**Information provided:**
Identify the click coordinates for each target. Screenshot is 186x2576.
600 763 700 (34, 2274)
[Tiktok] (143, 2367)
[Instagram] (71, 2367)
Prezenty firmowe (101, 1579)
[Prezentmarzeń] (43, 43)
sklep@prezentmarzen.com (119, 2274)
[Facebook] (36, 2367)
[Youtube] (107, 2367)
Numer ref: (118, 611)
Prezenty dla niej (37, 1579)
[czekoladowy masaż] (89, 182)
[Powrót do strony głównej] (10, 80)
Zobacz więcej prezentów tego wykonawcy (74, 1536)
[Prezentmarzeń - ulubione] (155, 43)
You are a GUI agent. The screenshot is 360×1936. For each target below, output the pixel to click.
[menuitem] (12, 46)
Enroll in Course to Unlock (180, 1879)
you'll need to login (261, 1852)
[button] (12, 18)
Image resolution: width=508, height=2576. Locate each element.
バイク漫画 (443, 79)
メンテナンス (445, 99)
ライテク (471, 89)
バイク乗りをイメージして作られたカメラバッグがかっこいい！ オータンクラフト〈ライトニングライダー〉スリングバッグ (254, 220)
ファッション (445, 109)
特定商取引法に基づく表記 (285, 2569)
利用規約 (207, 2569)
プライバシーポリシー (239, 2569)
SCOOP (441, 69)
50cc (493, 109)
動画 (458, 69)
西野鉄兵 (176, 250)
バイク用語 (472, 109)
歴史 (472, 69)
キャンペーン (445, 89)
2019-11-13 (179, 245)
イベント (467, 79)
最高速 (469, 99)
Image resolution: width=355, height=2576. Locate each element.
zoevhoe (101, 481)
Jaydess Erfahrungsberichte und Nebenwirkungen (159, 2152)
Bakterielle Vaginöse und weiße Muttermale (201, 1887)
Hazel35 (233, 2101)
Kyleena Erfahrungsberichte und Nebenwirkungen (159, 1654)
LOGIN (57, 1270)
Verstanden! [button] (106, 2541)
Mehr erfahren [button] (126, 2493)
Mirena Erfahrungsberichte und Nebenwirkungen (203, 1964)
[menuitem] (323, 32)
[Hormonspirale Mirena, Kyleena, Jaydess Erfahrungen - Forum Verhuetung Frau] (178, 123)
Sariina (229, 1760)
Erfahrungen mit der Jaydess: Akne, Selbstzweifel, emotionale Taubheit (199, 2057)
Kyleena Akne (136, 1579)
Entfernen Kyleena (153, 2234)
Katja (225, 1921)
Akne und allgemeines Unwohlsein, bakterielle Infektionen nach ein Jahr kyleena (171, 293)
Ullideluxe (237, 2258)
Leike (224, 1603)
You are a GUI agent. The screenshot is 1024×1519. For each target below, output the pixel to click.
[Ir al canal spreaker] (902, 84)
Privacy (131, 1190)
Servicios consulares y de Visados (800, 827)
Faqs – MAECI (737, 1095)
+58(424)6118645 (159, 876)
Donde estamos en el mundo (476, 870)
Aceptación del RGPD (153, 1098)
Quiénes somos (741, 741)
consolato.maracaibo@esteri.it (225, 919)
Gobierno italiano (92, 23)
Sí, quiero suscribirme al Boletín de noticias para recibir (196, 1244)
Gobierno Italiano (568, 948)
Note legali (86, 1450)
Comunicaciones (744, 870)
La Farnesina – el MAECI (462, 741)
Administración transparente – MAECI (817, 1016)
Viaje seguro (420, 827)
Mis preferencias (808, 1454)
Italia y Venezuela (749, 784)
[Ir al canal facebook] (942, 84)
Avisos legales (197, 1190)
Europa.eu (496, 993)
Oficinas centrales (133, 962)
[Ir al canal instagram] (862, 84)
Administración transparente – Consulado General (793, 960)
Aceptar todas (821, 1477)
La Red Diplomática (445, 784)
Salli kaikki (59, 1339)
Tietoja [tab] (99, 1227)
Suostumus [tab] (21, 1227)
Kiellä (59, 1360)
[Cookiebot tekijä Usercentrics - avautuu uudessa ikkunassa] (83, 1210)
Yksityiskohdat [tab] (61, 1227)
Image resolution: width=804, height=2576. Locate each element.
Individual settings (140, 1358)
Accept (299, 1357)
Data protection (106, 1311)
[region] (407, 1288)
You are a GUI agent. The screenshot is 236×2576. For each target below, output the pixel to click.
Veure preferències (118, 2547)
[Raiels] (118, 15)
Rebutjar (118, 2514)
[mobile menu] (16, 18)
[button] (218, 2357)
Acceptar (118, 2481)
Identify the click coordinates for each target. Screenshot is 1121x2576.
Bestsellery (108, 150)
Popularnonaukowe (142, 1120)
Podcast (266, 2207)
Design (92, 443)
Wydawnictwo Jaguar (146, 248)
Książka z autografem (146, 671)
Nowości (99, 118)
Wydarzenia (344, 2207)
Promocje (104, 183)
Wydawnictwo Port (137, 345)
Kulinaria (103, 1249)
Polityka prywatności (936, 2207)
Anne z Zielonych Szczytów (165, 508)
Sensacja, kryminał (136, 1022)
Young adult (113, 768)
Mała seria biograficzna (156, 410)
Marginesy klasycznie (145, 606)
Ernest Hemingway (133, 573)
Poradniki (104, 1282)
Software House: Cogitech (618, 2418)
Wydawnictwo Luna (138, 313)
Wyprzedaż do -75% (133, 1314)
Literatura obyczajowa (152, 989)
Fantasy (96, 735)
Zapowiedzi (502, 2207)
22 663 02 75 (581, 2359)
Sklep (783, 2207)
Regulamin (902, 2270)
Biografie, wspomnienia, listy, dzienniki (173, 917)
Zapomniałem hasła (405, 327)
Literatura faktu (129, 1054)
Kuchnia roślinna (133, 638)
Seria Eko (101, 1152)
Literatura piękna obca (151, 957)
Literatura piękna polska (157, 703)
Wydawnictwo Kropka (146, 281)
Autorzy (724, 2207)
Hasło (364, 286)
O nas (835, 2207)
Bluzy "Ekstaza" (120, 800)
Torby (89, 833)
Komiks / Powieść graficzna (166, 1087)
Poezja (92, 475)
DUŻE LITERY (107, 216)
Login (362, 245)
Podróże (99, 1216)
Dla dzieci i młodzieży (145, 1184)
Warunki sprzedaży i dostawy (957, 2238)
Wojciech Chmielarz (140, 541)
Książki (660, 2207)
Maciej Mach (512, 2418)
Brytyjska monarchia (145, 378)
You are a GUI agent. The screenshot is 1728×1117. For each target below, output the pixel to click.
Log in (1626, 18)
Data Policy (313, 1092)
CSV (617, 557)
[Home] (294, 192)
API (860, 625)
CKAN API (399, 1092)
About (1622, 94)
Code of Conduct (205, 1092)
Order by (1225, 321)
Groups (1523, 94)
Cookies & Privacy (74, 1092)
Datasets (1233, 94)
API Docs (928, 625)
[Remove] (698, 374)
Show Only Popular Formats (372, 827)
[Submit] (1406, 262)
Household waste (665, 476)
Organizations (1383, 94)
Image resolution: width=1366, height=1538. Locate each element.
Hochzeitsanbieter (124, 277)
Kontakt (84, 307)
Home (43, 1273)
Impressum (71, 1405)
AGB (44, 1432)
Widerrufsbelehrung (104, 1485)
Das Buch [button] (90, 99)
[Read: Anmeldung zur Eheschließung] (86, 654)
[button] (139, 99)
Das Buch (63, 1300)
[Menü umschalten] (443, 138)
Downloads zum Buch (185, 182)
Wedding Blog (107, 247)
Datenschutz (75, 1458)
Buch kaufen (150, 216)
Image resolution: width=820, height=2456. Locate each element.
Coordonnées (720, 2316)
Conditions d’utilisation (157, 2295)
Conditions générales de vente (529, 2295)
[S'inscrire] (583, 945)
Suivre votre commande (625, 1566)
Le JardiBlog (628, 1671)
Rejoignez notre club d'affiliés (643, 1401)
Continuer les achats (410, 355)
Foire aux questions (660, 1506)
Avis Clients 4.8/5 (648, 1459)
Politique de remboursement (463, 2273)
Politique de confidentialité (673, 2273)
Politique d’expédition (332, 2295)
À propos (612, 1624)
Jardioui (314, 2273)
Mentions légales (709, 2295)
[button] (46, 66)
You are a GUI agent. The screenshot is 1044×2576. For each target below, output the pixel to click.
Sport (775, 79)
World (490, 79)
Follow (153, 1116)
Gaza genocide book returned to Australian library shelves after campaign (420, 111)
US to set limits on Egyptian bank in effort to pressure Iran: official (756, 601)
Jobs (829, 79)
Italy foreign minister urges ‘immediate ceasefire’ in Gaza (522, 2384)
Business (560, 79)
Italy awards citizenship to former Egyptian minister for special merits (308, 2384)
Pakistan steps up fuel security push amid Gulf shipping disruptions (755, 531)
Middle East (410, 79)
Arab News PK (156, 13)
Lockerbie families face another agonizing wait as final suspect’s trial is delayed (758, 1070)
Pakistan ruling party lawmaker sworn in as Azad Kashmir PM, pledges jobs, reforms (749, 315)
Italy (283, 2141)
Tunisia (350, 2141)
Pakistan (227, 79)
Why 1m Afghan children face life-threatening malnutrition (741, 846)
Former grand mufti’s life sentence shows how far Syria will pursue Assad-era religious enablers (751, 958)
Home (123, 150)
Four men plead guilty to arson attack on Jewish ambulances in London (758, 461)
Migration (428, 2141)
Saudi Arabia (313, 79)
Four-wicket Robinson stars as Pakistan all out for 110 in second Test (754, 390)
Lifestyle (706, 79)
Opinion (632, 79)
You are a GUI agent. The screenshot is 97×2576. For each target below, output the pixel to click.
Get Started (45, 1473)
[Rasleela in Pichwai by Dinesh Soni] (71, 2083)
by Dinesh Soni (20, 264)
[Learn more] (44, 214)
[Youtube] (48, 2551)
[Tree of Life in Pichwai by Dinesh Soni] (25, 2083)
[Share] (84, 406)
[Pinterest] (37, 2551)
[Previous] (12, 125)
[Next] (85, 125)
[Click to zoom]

**Brief:**
Could you work out how many lines in the records include "Four"? Answer with the number only.

**Reply to the exercise:**
2